Les paysages sont impressionnants: falaises, verdure...et aucun arbre! Avec le vent qu'il y a sur l'île, on en comprend vite la raison. Après plus d'une heure de route, on arrive à la colonie de pingouins dont les nids sont sur la falaise rocheuse.On peut profiter d'une bonne heure et demie pour observer à loisir les gorfous sauteurs. On nous avait expliqué, lors de la conférence, que nous pourrions observer des "crèches": proportionnellement, il y a beaucoup moins d'adultes que de "poussins". Ceux-ci s'occupent des petits pendant que les autres sont partis pêcher. Il est assez surprenant de voir que les "poussins" sont presqu'aussi gros que les adultes: c'est vraiment le plumage (qui les fait ressembler à une boule de peluche) qui permet de distinguer les petits. Pierre se paie tout un plaisir "photo" lorsque 2 pingouins d'approchent à environ 1 mètre de lui!
Pour le retour en ville, on est assis à l'arrière du 4x4, de côté et sans ceinture: on s'est fait "brasser" pas à peu près!

On décide de dégourdir et de remettre en place tous nos os et muscles en faisant une petite marche en ville avant de retourner au bateau.
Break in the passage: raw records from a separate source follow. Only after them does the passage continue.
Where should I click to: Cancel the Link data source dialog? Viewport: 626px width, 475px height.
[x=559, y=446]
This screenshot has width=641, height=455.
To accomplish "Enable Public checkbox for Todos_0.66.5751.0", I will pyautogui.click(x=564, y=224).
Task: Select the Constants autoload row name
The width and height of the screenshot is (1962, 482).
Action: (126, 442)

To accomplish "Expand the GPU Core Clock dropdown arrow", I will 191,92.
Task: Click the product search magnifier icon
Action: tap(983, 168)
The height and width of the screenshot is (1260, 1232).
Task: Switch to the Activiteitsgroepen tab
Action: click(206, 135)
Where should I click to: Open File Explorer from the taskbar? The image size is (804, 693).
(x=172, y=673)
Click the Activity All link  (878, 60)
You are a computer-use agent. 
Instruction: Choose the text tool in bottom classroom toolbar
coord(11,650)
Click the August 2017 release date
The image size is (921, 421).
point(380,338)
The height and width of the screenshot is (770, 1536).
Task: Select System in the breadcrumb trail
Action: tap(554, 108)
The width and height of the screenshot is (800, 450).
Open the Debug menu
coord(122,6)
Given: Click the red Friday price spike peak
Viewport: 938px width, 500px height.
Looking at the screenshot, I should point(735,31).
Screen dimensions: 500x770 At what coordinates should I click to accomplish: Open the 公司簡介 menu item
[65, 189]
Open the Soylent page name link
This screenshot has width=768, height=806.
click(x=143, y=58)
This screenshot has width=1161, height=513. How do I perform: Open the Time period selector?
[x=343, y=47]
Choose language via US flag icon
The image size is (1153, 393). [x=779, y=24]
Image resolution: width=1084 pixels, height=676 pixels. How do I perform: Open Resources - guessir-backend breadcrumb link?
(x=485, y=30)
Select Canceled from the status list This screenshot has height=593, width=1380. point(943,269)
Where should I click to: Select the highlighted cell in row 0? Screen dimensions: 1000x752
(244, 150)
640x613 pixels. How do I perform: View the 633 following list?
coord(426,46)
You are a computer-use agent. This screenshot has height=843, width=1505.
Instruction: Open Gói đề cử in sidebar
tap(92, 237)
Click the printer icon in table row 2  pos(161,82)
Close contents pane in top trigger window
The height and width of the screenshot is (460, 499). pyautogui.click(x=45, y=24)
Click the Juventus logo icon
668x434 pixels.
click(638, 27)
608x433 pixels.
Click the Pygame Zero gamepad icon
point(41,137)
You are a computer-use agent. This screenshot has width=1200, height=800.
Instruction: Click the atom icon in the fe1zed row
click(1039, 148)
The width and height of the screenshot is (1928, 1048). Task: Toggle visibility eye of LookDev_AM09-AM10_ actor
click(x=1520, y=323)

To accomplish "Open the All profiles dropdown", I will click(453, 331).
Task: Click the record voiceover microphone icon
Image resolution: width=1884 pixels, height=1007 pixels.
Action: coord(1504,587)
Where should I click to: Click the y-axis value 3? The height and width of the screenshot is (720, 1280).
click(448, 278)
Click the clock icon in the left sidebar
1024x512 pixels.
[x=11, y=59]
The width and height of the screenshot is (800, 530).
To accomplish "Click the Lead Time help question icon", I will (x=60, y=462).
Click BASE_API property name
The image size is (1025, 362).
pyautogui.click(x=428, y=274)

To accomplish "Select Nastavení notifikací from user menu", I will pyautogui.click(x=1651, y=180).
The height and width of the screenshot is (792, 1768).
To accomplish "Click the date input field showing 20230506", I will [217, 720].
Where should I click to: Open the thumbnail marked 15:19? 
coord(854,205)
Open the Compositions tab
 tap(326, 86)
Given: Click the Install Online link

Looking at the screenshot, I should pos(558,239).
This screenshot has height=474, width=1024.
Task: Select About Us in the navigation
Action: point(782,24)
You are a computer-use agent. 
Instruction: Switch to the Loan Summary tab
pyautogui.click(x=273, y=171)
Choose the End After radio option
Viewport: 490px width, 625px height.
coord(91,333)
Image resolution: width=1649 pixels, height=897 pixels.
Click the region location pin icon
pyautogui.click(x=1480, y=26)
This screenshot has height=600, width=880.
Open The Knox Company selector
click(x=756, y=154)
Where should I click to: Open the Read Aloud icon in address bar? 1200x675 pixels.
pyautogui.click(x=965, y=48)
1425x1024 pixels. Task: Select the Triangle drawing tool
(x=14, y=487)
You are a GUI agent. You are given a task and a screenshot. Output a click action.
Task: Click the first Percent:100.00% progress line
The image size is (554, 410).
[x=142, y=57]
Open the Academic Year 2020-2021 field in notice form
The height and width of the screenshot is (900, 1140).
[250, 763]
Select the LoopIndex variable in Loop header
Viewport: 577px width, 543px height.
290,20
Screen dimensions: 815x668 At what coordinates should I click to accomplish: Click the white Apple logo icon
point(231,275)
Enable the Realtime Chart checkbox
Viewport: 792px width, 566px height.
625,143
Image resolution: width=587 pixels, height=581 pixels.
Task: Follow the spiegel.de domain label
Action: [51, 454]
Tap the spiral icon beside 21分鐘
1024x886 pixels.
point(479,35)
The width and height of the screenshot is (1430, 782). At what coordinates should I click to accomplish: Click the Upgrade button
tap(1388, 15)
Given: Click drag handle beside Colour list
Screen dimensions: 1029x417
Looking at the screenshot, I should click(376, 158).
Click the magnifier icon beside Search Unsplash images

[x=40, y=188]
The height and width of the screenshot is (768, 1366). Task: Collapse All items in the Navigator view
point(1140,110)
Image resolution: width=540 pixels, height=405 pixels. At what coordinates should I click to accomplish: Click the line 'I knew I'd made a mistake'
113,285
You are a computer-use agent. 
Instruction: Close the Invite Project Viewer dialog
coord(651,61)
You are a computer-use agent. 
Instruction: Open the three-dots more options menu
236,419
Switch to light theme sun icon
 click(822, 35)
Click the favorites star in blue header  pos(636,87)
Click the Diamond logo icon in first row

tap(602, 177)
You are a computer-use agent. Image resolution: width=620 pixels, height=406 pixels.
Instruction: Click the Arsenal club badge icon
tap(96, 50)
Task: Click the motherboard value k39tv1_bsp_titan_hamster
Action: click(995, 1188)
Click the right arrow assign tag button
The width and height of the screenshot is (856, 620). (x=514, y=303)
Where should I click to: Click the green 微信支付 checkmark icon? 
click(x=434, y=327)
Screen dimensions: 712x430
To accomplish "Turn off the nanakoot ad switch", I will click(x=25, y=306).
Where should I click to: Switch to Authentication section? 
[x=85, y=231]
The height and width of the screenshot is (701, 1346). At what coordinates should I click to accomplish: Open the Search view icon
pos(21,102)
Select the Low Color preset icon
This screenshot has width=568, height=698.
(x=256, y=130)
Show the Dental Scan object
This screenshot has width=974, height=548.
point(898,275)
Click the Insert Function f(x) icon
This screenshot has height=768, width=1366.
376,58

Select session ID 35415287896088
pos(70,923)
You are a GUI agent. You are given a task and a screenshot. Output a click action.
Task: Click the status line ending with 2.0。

Il est assez facile de reconnaître les touristes sur l'île: nous nous promenons avec nos manteaux bien attachés et retenons chapeaux et casquettes alors que les gens de la place sont seulement en T-shirt...
Le retour par tender est plus mouvementé qu'à l'aller: les vagues éclaboussent jusque par-dessus le tender... Encore ce soir, retard pour le départ du bateau: cette fois, c'est une ancre qui ne remonte pas. Ce retard aura pour conséquence de reporter au surlendemain nos premiers coups d'oeil sur la péninsule antarctique (Elephant Island) plutôt qu'au lendemain soir.
On ne sait pas trop si c'est le vent, le trajet en 4x4, le grand air... mais la fatigue nous tombe dessus après le dîner: séance cinéma et dodo!
Au prochain message, je vous parle de l'Antarctique: juré!